Don’t look back. Don’t look back.

So she looks ahead instead. To the door planted in the ground on the other side. To the pale yellow sand that awaits her numb feet.

A small frown creases her brow as she studies the door. There are three golden numbers on the door—403. She thinks it is supposed to mean something, but she is not sure what. But it doesn’t matter.

Her feet soar to heights and fall down again on the water. She wonders what will happen if she keeps her feet up, if gravity is thwarted. Will she sink? A thrill runs through her as she thinks of taking a breath.

Don’t look back.

She will enter this doorway, then; she will enter the world again. She watches it come closer, closer. Her mouth is closed, and she wants to open it, to take a breath of delight. But one breath is all it takes. And she doesn’t want that.

And then a figure steps out from the doorway. The manicured hands are spread wide, and a smile is aimed at her.

She gasps and closes her eyes.

She is two, she is seeing the hands fly to her throat. She is five, she is watching the red nails curve three lines into her arms. She is ten, and she is jumping into the water, to freedom, only to be pulled out again by manicured hands.

Her own hands touch her throat unconsciously.
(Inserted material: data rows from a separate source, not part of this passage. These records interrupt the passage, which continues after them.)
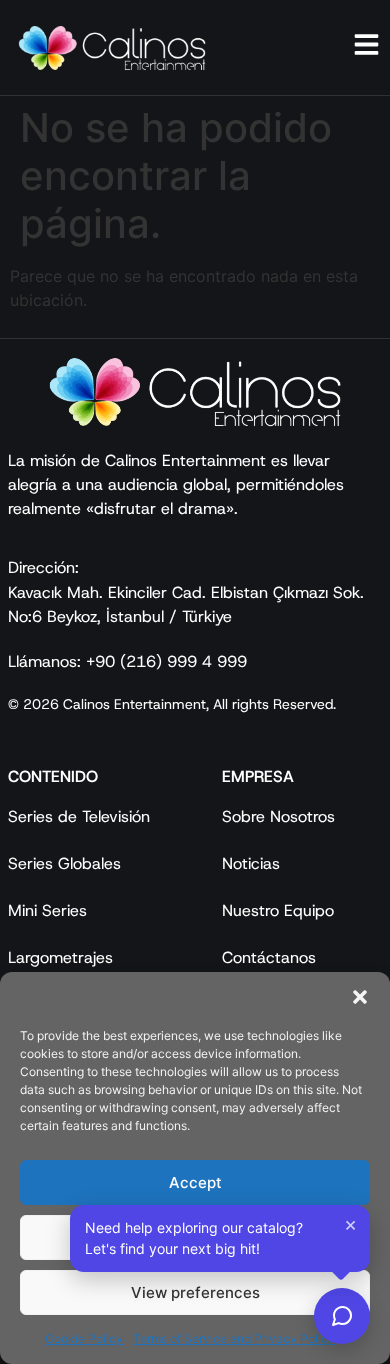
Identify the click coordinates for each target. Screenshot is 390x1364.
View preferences (195, 1292)
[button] (360, 997)
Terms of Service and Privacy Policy (234, 1338)
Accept (195, 1182)
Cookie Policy (84, 1338)
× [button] (350, 1224)
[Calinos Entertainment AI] (342, 1316)
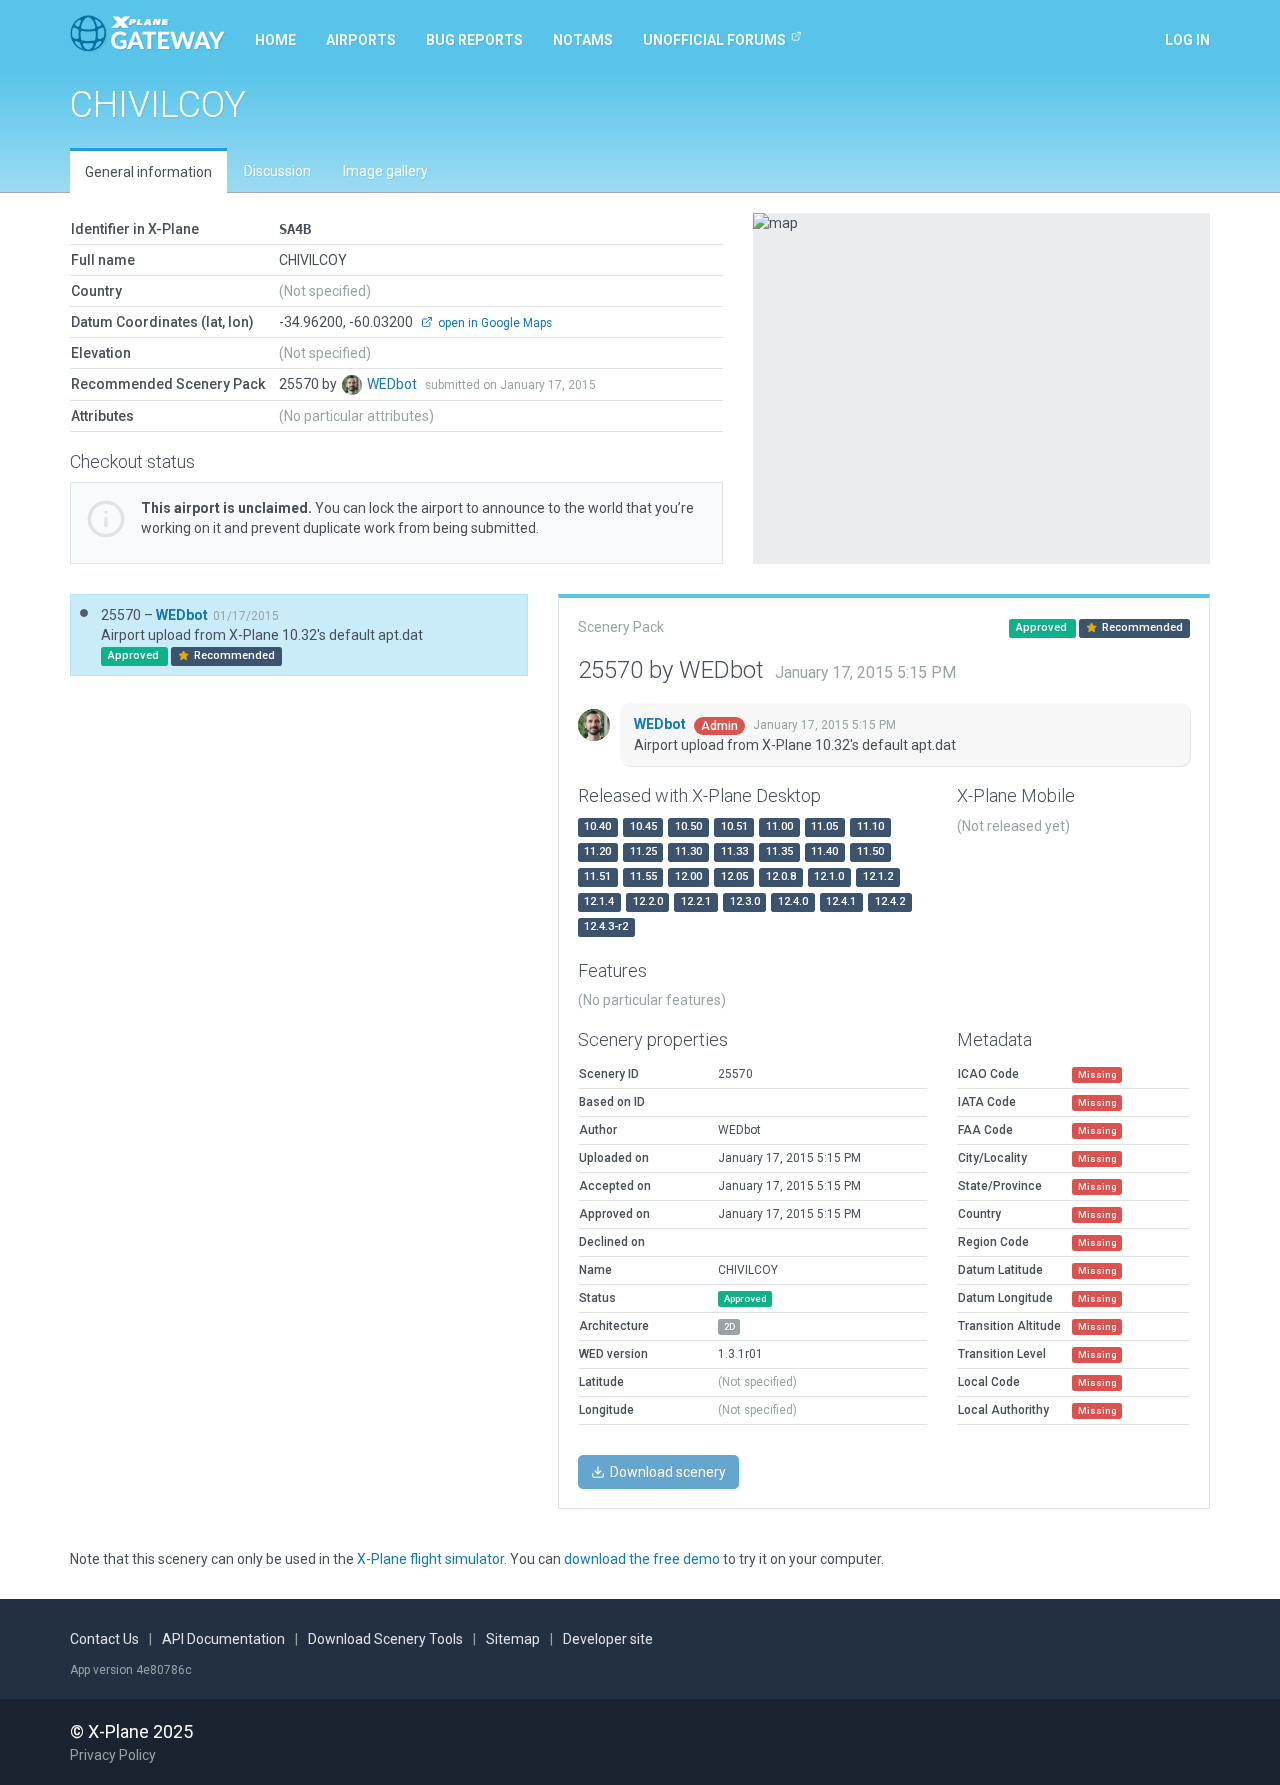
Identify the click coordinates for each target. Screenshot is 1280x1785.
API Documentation (223, 1639)
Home (275, 40)
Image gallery (385, 171)
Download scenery (666, 1472)
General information (148, 172)
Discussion (277, 171)
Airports (361, 40)
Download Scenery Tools (385, 1639)
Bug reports (474, 40)
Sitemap (513, 1639)
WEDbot (393, 384)
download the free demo (642, 1559)
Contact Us (104, 1639)
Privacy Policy (113, 1755)
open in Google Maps (493, 323)
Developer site (608, 1639)
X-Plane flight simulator (430, 1559)
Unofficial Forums (714, 40)
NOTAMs (583, 40)
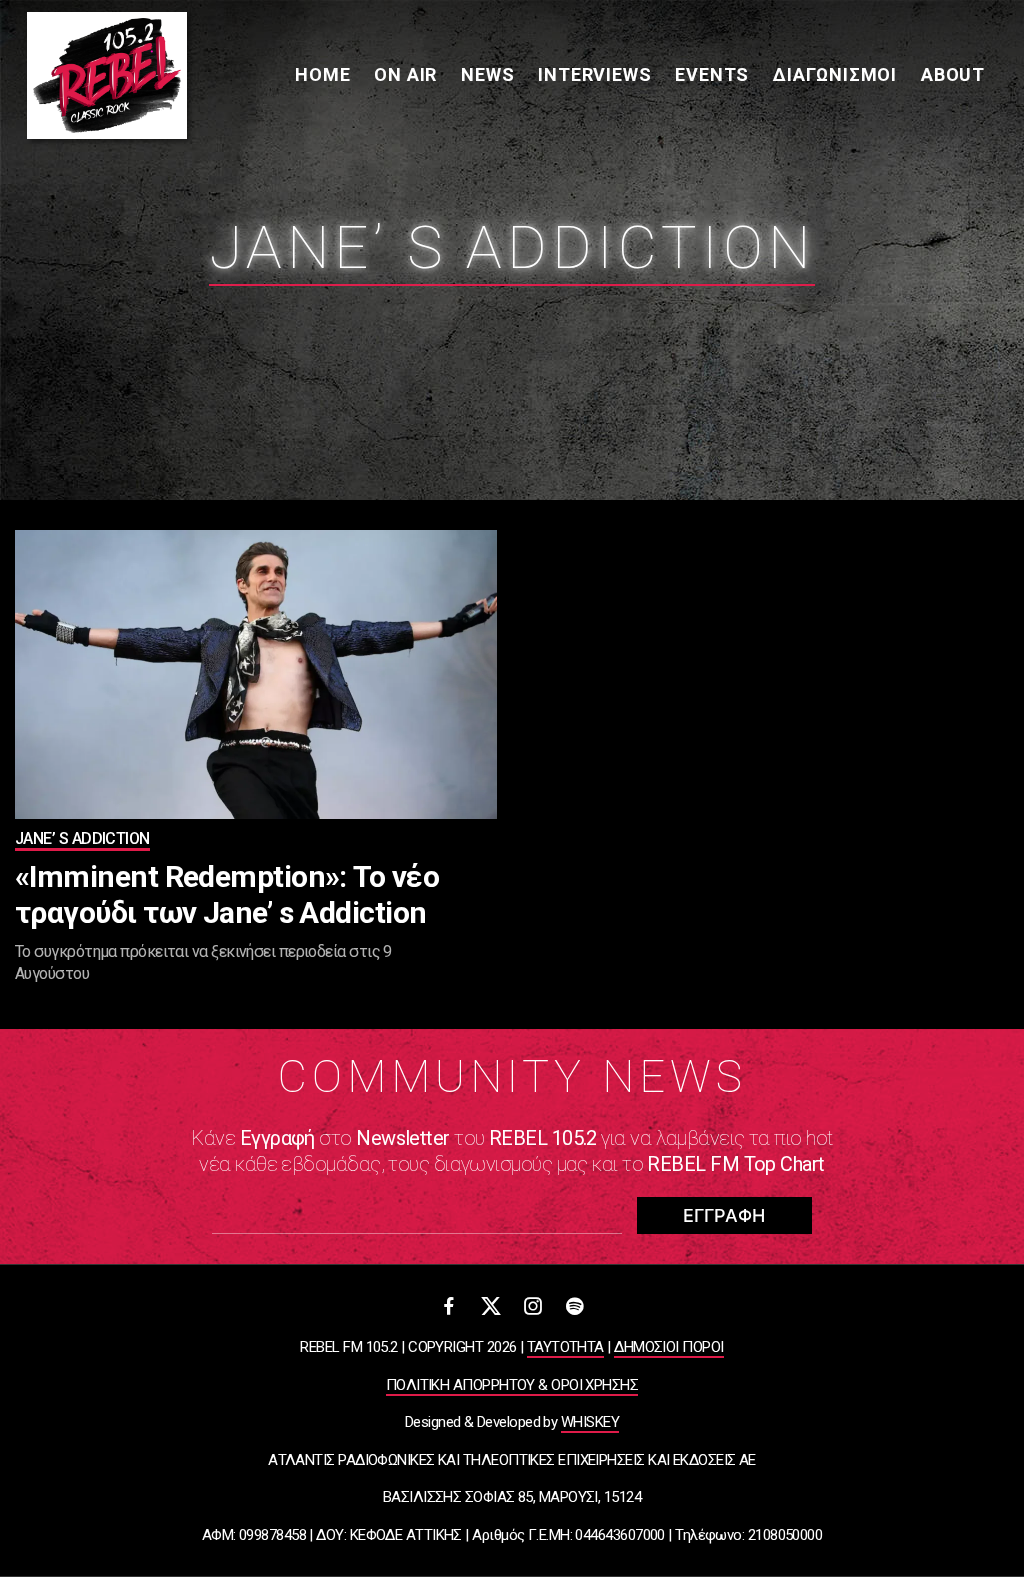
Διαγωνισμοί (835, 74)
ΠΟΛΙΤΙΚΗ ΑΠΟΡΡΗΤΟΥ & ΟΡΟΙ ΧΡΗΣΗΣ (512, 1385)
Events (712, 74)
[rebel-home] (107, 75)
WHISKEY (590, 1422)
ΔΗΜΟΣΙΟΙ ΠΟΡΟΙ (668, 1347)
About (953, 74)
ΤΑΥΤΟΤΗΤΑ (565, 1347)
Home (322, 74)
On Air (405, 74)
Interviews (594, 74)
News (487, 74)
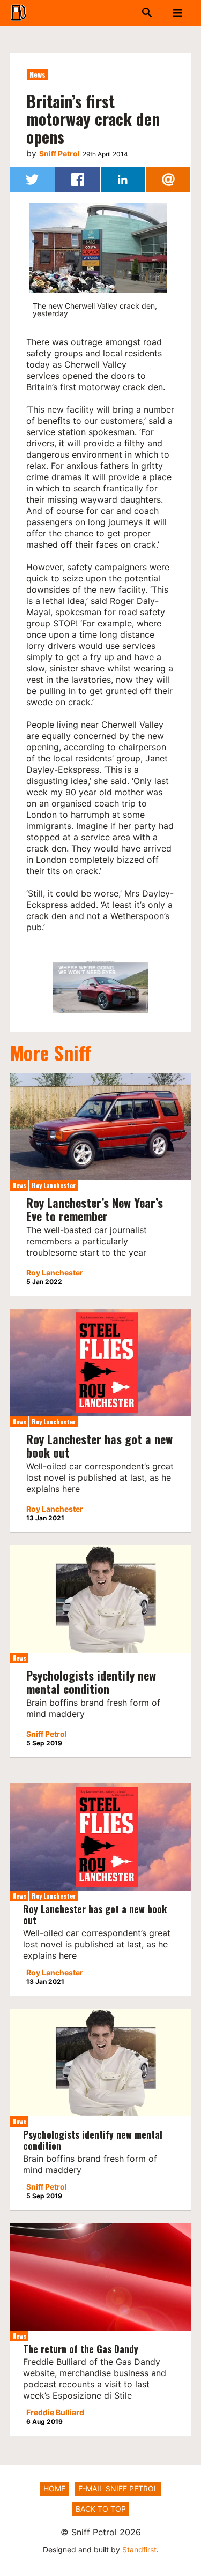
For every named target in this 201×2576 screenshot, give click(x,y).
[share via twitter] (32, 179)
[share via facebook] (77, 179)
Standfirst (139, 2549)
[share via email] (168, 179)
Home (54, 2488)
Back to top (101, 2508)
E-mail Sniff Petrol (118, 2488)
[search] (136, 13)
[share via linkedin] (123, 179)
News (37, 74)
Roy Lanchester (54, 1185)
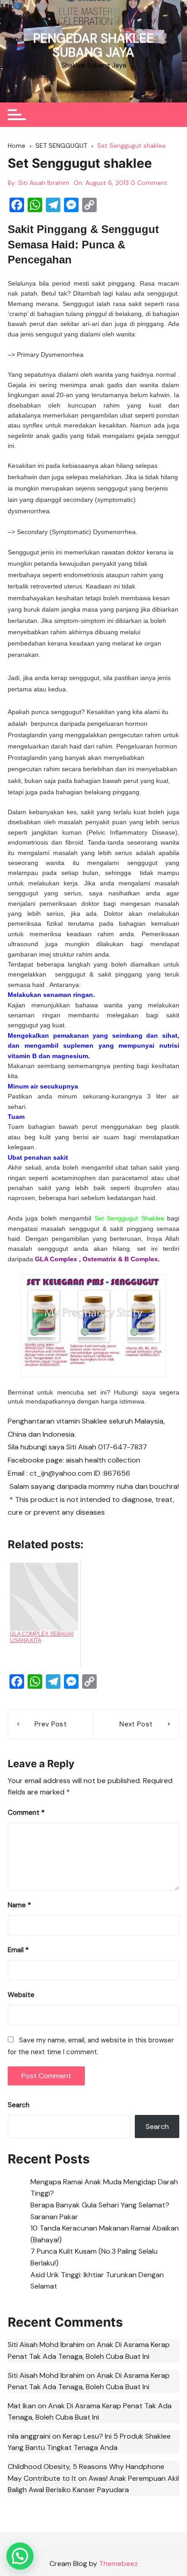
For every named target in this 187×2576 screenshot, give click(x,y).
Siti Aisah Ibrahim (43, 183)
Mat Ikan (22, 2406)
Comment (26, 1812)
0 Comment (149, 183)
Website (21, 1994)
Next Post (136, 1724)
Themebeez (118, 2563)
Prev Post (50, 1724)
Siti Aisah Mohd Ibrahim (46, 2344)
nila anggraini (29, 2436)
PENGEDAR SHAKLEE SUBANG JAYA (93, 45)
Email (18, 1949)
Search (19, 2104)
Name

And they tremble when they come across bumpy scars that have never healed.

The girl stops where she is. The feet return to the sea, but do not dare to fly up again. The hands stop scooping and rise up to her face. It cannot be possible.

Don’t look back. Don’t look ba—

She twists her head around, looks at the world she left behind. The bearer of the voice is gone from that place. Her mother stands in front of her, on her new world.

She stops, looks, shakes her head in despair. Her arms still hurt, her feet are still numb. She doesn’t want to go any further, but she doesn’t want to go back either.

So she breathes in. Water fills her lungs.

One breath is all it takes.

 

* * *

 

Somewhere in a hospital room, a mother with broken nails listens to her daughter’s breath stop.